### Directions for this task
Scan the records for lines holding "zoom". Say how many there are and give nothing else.

### Data for analysis

"""

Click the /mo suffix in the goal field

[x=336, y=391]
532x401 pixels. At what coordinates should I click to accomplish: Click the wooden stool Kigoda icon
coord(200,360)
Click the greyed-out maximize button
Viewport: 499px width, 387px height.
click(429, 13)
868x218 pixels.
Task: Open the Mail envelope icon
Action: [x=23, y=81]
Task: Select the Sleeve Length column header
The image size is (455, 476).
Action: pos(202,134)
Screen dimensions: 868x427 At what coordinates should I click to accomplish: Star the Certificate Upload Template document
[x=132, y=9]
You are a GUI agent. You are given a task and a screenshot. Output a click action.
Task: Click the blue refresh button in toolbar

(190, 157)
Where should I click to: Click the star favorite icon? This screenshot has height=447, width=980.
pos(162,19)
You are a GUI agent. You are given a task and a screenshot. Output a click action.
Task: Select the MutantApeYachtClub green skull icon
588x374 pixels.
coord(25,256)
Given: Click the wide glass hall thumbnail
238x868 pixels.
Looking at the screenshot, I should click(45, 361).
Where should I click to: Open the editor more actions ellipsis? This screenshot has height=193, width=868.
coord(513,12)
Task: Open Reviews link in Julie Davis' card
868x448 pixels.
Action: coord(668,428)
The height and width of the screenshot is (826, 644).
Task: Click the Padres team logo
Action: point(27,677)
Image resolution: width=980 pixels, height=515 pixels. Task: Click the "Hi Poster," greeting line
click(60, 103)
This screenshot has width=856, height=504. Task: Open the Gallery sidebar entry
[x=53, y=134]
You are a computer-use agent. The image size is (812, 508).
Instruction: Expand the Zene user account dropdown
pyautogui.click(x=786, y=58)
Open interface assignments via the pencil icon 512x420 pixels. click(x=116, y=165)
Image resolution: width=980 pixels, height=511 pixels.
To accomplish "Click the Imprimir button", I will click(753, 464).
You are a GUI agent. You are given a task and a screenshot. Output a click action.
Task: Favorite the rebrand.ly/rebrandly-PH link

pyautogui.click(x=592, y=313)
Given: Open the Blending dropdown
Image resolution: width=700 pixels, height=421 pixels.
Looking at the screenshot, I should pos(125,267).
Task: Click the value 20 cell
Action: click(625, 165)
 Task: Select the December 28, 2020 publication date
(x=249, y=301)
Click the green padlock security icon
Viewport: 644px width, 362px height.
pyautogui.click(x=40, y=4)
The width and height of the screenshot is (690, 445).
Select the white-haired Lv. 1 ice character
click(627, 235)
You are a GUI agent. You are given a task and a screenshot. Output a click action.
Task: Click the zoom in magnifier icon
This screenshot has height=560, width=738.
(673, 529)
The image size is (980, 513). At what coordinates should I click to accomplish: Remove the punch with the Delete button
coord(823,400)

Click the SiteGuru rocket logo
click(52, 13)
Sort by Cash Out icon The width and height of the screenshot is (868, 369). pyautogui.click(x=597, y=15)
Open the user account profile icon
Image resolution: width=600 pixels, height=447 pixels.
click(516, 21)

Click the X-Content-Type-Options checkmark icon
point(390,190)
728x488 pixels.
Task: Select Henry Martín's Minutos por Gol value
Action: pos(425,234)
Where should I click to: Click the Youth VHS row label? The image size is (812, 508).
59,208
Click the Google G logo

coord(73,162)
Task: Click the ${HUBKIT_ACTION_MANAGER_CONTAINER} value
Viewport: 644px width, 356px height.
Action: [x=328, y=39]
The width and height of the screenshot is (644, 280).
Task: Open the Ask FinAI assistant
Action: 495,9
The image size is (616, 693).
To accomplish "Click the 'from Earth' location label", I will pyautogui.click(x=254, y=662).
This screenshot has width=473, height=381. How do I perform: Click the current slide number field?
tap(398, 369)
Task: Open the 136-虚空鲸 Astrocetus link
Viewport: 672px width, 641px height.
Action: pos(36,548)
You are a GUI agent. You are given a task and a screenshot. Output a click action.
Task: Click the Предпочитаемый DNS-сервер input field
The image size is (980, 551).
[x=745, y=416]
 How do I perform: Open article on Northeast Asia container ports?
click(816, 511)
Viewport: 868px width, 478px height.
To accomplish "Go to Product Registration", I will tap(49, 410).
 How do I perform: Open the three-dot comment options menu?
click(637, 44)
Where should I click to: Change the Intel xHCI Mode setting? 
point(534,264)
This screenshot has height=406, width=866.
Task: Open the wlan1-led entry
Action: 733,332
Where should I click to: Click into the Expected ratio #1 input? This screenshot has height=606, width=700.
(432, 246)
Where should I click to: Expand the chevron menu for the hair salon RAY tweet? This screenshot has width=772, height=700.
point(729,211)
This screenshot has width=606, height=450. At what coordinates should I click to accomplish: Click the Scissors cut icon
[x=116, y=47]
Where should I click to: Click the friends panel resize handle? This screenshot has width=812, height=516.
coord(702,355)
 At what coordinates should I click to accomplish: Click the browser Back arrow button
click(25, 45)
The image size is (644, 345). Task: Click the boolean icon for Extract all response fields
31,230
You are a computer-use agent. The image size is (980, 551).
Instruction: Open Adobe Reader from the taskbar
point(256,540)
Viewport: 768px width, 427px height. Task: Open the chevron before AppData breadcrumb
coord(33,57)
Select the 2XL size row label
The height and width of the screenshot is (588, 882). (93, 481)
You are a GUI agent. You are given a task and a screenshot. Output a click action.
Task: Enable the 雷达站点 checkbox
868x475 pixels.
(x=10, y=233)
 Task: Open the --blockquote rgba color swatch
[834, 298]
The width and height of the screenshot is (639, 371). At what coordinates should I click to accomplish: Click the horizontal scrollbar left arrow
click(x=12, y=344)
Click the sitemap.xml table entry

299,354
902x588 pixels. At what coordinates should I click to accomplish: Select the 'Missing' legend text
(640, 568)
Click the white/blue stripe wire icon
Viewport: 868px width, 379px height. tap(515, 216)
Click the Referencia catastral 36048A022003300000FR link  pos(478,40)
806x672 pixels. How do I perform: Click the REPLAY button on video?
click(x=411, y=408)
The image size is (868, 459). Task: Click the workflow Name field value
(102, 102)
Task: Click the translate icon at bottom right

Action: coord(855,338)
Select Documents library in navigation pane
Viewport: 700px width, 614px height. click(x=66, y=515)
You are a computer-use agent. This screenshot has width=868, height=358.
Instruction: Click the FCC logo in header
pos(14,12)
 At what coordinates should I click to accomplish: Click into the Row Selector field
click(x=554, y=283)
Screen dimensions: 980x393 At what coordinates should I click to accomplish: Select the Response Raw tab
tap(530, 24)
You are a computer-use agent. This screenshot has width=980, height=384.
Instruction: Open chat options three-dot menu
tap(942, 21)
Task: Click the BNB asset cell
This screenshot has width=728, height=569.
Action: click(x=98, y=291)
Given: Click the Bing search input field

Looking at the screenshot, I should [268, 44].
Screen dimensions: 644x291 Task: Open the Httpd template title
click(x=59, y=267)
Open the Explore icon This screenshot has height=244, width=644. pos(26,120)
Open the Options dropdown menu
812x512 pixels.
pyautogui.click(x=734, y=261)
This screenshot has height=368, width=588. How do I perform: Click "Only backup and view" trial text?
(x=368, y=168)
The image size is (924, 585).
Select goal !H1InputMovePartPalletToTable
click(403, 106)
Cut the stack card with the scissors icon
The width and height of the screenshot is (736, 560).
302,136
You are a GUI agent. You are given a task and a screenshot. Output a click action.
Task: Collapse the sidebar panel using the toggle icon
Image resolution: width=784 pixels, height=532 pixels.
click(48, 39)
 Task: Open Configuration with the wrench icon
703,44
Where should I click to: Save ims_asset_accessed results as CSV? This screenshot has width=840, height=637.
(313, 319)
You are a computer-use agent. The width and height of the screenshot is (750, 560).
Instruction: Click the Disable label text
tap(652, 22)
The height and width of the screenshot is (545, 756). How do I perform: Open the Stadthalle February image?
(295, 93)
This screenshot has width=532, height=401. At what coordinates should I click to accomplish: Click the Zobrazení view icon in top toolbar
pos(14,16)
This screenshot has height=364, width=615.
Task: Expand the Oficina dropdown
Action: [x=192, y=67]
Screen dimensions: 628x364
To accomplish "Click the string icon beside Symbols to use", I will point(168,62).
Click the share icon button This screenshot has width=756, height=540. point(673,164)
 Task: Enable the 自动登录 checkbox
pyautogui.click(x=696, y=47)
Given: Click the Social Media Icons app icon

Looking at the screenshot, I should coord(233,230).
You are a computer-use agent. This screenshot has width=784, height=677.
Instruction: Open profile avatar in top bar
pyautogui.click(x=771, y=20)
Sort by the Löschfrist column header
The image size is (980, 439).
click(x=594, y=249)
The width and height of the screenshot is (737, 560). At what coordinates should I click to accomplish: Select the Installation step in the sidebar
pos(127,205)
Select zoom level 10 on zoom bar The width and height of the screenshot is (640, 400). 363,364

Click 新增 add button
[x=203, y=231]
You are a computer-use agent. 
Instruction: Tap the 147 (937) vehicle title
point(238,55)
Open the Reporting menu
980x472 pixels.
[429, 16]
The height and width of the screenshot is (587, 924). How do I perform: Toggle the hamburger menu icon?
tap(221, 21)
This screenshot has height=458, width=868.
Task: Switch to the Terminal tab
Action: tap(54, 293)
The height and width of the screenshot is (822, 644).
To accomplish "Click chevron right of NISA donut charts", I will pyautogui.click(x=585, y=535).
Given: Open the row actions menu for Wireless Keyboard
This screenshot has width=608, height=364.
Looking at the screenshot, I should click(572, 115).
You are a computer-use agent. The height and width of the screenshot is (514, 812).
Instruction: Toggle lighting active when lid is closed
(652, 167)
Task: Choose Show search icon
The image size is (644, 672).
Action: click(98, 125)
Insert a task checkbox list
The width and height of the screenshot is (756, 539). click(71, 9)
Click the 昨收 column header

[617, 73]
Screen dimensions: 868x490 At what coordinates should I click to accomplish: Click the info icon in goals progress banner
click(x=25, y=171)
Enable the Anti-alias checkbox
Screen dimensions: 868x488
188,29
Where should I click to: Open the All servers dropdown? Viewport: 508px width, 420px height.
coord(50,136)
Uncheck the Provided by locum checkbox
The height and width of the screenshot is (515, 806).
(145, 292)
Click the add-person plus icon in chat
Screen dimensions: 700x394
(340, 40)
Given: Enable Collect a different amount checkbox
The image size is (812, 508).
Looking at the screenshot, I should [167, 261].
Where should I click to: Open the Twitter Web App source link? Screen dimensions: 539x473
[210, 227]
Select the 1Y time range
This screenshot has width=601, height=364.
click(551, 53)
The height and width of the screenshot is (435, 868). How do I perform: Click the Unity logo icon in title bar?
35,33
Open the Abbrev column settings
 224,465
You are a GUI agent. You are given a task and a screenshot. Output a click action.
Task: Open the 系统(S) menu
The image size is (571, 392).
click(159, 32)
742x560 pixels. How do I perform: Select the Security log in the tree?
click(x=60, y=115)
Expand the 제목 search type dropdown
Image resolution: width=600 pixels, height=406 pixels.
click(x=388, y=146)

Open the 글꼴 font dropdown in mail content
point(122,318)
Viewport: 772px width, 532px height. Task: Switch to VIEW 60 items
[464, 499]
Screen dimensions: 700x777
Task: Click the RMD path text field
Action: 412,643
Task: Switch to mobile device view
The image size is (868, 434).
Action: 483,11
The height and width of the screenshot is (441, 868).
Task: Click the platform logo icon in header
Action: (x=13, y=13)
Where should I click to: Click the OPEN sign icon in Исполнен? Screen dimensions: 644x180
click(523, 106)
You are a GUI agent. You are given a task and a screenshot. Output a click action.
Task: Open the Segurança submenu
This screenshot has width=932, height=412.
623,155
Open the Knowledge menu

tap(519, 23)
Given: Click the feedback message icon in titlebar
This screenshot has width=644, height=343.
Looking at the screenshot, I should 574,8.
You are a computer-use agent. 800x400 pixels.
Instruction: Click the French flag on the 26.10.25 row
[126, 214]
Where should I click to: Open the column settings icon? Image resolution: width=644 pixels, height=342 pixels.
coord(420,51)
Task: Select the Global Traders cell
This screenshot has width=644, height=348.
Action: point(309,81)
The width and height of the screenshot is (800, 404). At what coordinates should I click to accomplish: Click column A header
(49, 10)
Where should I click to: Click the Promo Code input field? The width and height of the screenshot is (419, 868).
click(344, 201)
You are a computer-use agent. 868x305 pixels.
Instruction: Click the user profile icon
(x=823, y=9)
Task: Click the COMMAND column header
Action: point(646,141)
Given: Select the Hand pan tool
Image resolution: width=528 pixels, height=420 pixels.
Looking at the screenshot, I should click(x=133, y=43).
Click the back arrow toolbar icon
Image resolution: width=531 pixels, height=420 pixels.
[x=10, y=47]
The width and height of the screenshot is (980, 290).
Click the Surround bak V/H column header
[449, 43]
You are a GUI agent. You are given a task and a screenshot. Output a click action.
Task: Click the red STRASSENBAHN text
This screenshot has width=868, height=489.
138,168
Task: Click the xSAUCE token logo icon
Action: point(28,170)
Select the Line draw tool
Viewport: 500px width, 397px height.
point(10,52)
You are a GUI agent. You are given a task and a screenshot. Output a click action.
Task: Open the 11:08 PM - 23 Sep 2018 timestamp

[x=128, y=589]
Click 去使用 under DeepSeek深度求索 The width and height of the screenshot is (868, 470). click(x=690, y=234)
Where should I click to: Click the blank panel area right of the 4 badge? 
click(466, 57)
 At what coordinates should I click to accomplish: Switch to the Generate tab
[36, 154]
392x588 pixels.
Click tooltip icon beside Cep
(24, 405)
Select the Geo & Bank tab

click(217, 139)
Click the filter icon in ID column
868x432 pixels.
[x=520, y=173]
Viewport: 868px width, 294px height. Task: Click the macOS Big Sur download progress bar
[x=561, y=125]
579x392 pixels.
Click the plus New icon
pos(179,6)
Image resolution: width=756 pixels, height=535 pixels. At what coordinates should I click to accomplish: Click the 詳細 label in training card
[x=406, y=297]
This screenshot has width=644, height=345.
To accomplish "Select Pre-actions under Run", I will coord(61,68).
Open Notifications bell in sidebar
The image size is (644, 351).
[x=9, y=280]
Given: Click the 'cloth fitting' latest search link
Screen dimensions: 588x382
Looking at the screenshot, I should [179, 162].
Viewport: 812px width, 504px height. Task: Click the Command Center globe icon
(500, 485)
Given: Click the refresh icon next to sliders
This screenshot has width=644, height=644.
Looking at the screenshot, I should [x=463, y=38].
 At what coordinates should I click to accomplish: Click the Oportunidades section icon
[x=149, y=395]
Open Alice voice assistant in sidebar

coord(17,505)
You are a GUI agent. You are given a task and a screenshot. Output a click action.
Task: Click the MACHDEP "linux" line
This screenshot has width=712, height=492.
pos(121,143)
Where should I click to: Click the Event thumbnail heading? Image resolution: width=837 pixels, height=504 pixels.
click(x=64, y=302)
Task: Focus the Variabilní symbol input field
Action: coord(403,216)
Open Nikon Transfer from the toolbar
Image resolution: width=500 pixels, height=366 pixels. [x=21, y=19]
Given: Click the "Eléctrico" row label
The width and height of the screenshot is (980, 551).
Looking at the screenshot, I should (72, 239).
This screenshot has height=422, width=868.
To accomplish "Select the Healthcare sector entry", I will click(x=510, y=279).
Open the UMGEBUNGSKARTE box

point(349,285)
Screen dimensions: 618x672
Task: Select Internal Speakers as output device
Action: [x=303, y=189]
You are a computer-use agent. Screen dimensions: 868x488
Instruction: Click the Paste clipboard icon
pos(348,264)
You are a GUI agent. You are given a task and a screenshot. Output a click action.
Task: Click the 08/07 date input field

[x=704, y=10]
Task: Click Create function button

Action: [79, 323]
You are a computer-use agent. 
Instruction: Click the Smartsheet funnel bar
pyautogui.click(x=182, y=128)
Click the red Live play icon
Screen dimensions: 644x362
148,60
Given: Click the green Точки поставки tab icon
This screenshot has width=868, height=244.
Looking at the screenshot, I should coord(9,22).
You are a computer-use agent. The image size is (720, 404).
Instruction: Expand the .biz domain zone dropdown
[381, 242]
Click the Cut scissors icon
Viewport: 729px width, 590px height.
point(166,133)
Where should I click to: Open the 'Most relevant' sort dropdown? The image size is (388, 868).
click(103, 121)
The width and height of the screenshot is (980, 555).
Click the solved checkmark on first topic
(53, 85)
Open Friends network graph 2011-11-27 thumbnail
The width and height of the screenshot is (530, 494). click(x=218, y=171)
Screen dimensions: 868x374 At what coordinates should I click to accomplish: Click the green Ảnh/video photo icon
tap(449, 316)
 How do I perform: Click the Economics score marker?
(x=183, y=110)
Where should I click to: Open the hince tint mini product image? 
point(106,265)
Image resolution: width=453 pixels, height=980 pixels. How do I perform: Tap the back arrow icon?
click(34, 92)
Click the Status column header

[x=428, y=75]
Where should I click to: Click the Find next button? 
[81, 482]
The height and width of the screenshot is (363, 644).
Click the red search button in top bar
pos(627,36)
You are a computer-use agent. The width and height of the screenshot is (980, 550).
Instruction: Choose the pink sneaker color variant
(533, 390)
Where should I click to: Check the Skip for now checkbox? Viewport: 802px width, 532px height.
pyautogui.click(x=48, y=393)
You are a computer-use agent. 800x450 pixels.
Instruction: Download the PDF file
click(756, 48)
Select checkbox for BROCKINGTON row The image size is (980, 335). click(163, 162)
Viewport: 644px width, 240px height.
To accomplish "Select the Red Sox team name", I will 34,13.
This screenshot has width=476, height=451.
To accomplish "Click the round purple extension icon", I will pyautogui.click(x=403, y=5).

"""

### Solution to the problem
2